ZY-T619 (About 23,5$ with coupon code, Single cell thrower, hollow pill and uses 25mm MCPCB (copper MCPCB is not an easy replacement) not as wide reflector but quite deep (limits spill a little bit). Only needs resistance mods to push the stock emitter to 4A, and its close to 3A stock, and it starts on high every time, which is nice for a thrower IMO)
Most of these lights are quite popular and are easy to find a review off. All can be fairly easily modded to much higher output too.
Most only have about 2amps to the emitter. Most of them have pretty much the same reflector width and throw. HD2010 might be be the brightest light stock if you get the right driver, but that requires luck.
The general shape and visible tightness of the beam is determined by the reflector depth, but the wideness of the reflector is what angles out more light going forward. This is what enables a large reflector’s spot to stay focused out over longer ranges. A reflector can be very deep and yet not really throw that well over long distances. Hence, the importance of reflector size (width).
i have a DST & a SR90 that outthrows all my C8’s i have so far. But for its size, there are very fiew lights in that size range & single-18650 cell catagory that can match it or out throw it. ( maybe one of those Recoil-Throwers might do it.
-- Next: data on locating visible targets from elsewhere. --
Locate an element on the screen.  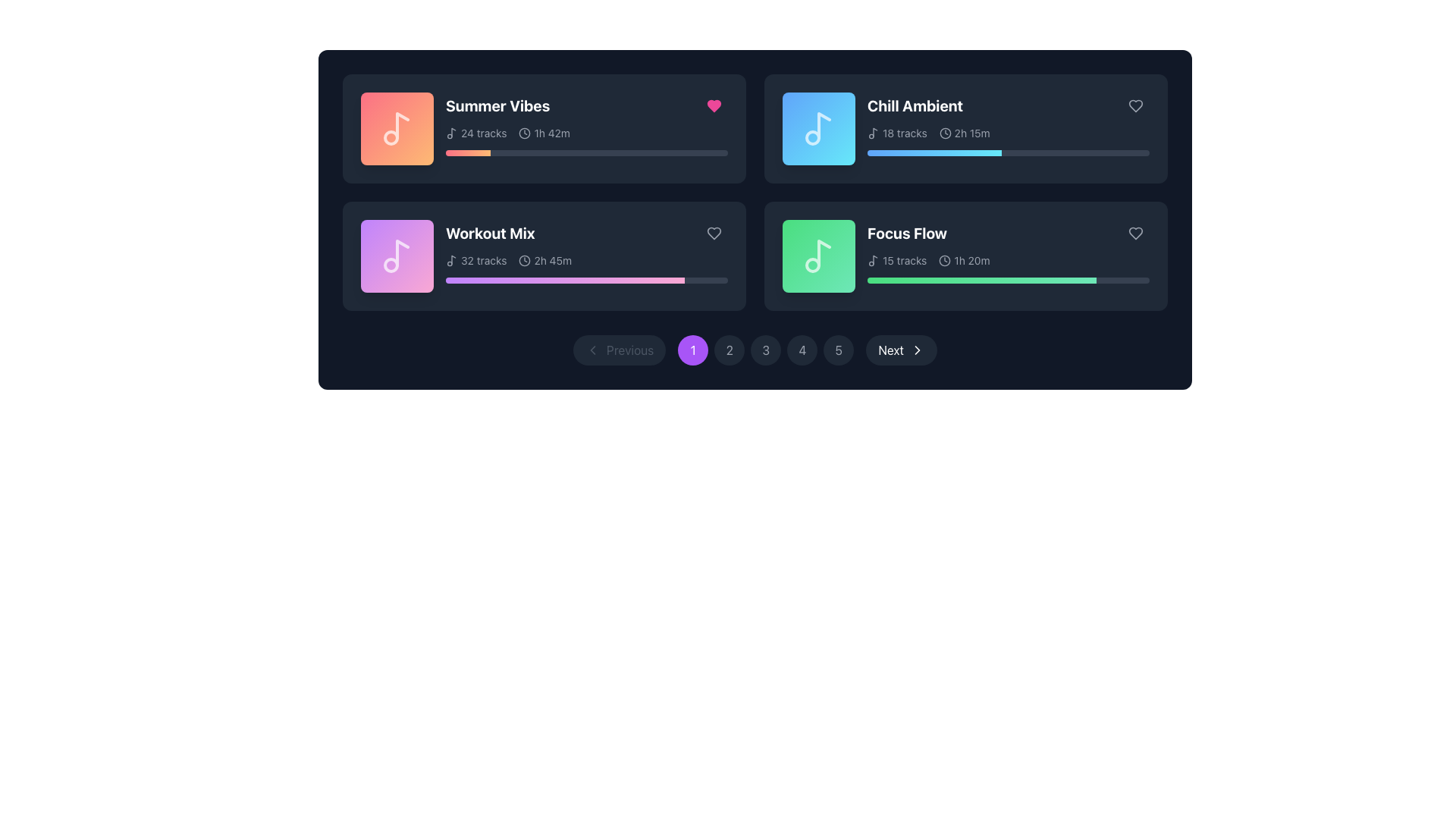
the inactive navigation button for the previous page located at the bottom-center of the interface, which is grayed-out and positioned first in the pagination control bar is located at coordinates (620, 350).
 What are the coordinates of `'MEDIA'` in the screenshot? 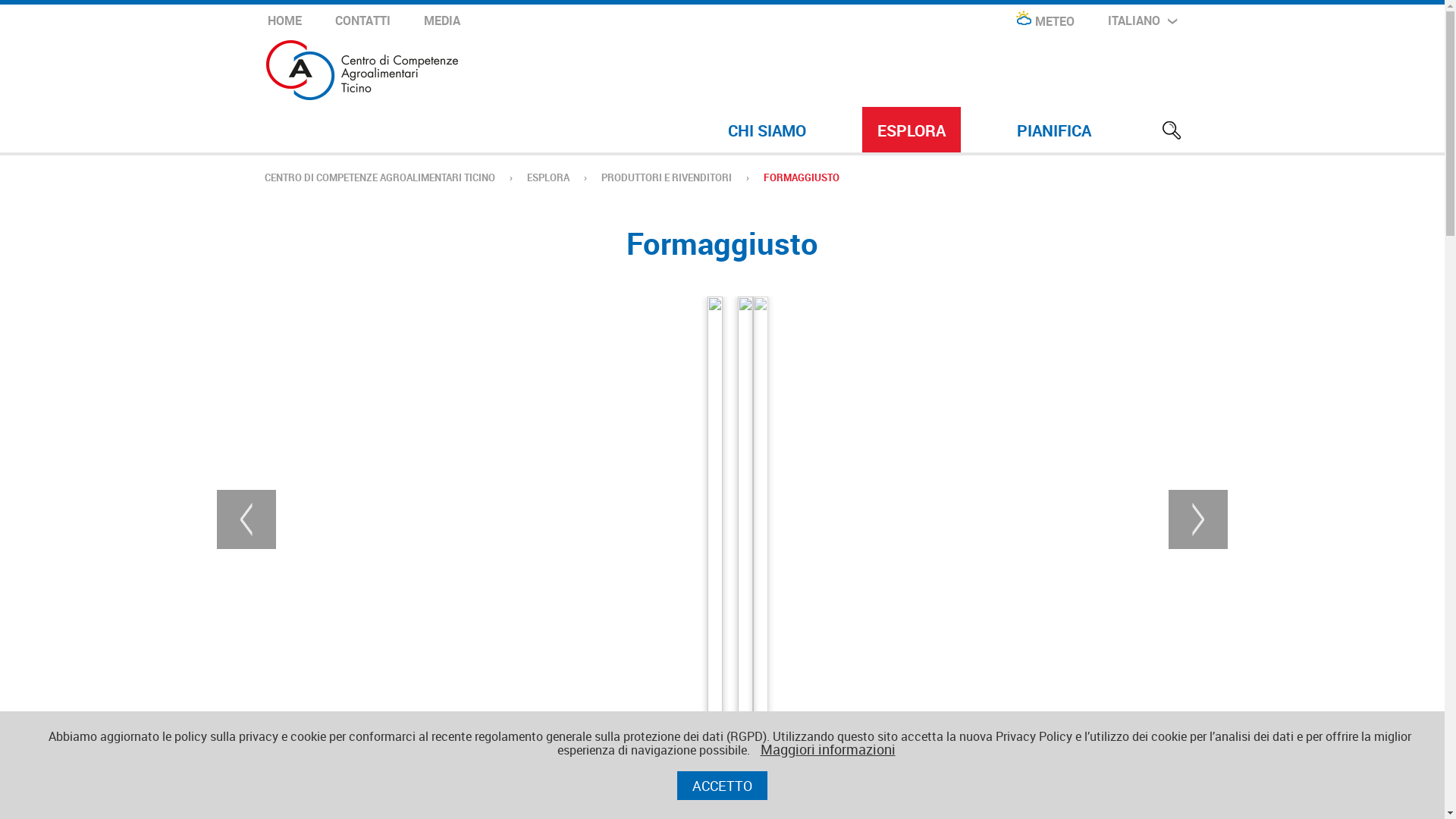 It's located at (422, 20).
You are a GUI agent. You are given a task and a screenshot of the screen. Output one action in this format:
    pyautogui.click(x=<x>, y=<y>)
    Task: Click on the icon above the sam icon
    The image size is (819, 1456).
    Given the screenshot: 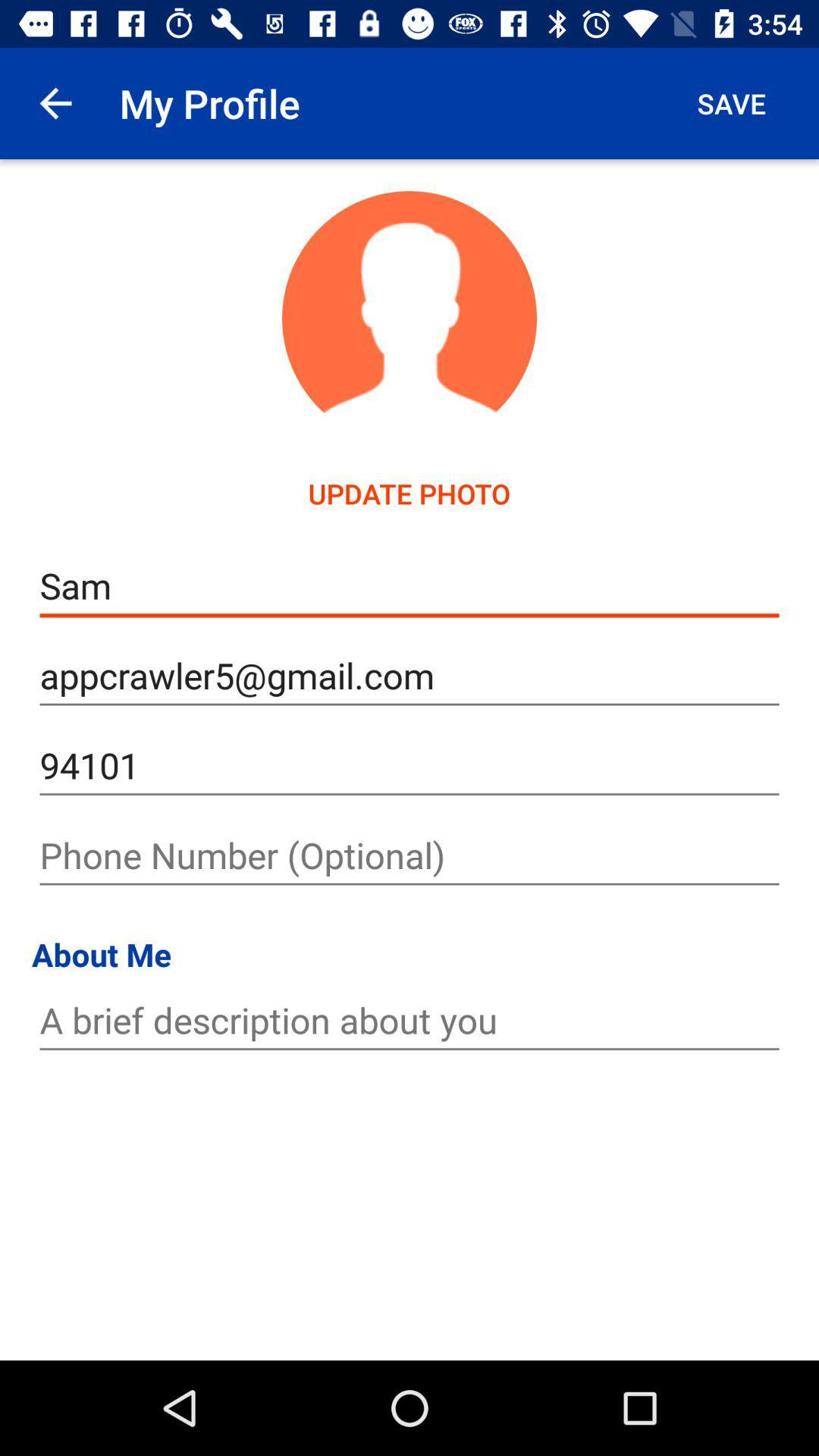 What is the action you would take?
    pyautogui.click(x=55, y=102)
    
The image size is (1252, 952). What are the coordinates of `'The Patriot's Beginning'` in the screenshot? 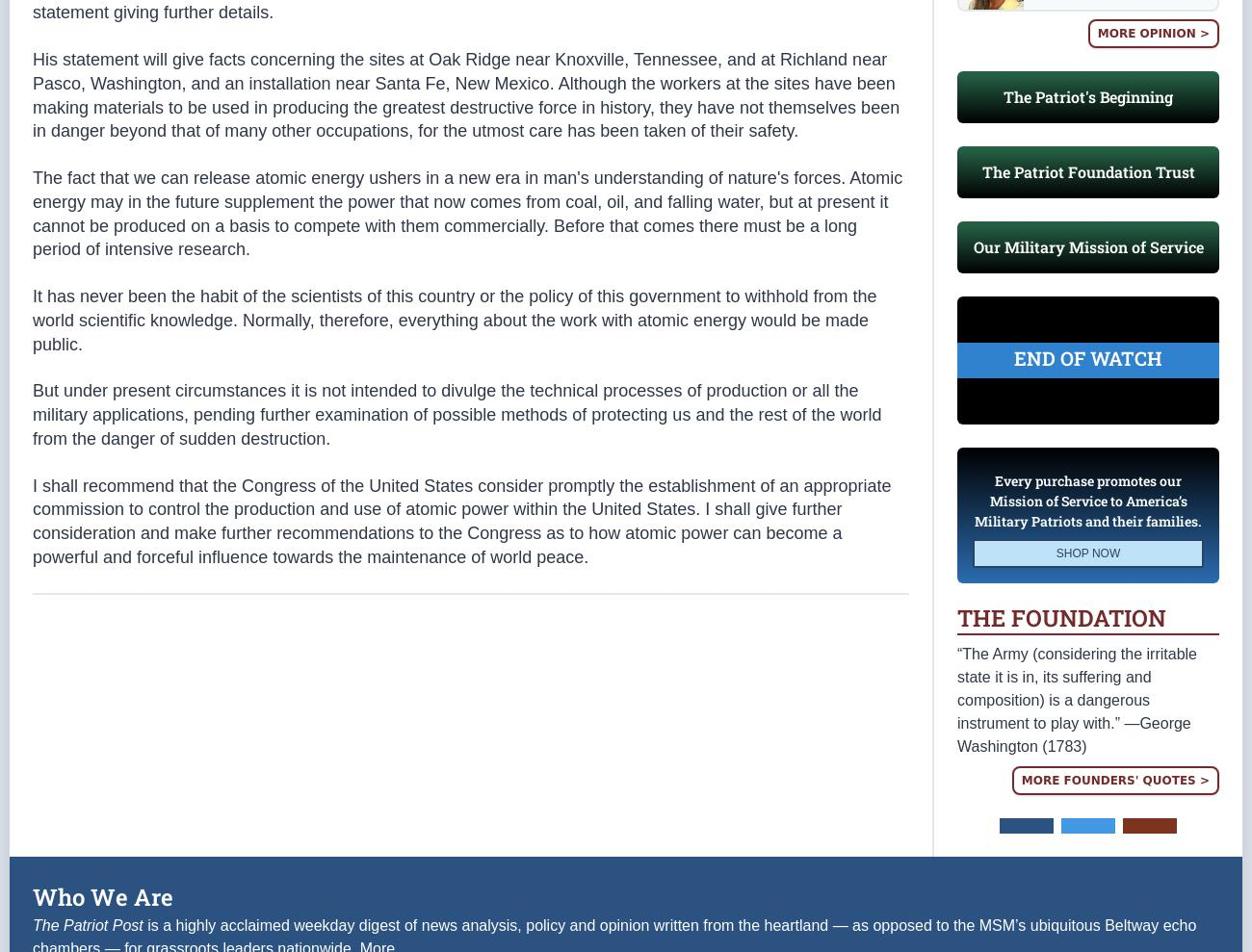 It's located at (1086, 96).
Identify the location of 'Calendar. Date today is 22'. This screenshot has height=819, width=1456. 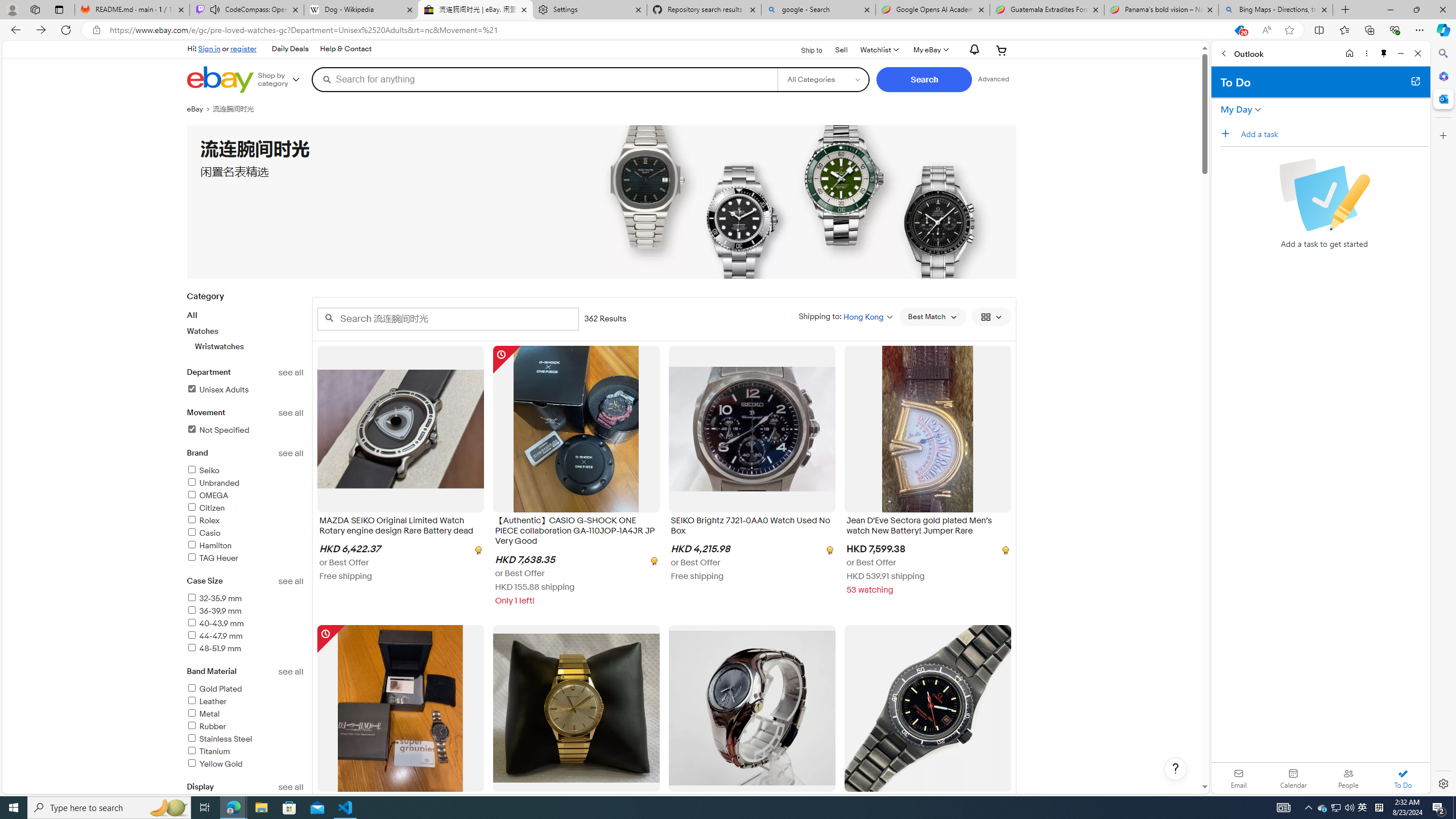
(1293, 777).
I’ve seen that posted a lot, but I was looking into A60’s and C8’s, perusing while the anti-lithium crap in china is going down, and I came across a gallery posted by Tom. His C8 outthrew his HD2010 by a ridiculous amount. IIRC… I’ll see if I can’t find that link again.
Edit: I wasn’t paying enough attention; C8 is dedomed vs hd2010 dome Slideshow
I find it confusing too. But my take on it is this. Throw is largely dictated by two things:
1. Actual reflector width. So a larger reflector will throw further.
2. LED size relative to reflector. Small LEDs, while emitting less lumens have a higher surface brightness. This means given the same size reflector they will typically throw further, e.g. an XR-E p60 vs an XM-L p60. Although the beam/hot spot will be smaller and the spill less bright.
Other things that can affect it:
-Focus. Not all lights have the LED optimised for throw. An easy way to think of this is consider an old D cell Maglite. Despite not having the largest reflector, you could still focus the light into a very tight beam, which made even the old incan ones pretty good throwers. The downside of a tightly focused beam however, is a smaller hot spot and when pointed at objects closer to you, you get a donut hole in the beam. Hence why Mag’s are focusable, to allow the user to remove the donut hole.
-Output. More lumens will always be good, but relative to the other factors already mentioned.
I believe reflector depth will have more of a bearing over the spill beam, rather than the hot spot. This is only a guess, but I think a deep reflector will generally have a more narrow, but brighter spill beam. While a shallow reflector will have a much wider spill beam, but less bright. But the hot spot on either could be very similar assuming the same Led and reflector width.